Scan the lines below for "agent"; report the number of lines that contain it, and only that.

+++++

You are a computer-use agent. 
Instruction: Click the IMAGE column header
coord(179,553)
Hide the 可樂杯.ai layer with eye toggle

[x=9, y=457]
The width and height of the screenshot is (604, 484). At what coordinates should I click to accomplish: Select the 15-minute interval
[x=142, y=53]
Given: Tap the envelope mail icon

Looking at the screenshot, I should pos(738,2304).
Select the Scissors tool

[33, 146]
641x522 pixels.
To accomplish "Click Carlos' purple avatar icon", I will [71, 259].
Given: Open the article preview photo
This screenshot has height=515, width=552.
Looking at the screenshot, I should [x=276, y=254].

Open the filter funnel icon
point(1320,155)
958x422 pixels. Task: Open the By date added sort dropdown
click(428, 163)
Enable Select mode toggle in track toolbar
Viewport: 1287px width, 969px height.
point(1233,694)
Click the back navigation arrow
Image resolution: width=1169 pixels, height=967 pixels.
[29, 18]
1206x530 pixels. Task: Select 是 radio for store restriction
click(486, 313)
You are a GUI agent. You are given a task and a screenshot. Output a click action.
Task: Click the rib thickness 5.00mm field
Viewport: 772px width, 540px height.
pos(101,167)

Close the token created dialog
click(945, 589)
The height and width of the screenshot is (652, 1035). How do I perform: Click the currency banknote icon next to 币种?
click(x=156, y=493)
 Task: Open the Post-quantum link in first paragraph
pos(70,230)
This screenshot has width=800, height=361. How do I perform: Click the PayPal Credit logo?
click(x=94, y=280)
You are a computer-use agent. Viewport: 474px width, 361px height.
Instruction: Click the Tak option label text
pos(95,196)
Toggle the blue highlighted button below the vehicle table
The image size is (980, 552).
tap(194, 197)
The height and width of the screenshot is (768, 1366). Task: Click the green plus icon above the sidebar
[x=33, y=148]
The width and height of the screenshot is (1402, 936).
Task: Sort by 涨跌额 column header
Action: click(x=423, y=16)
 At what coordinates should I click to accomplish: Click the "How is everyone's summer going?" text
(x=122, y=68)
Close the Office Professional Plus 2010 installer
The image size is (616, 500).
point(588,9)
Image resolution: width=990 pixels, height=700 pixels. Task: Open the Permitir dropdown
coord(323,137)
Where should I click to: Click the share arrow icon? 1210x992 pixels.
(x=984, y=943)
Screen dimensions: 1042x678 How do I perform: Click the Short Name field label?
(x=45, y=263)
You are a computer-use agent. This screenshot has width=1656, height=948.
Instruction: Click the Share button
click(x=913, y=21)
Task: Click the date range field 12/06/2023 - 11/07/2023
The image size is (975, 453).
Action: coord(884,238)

+++++

_FINISHED EXERCISE_
4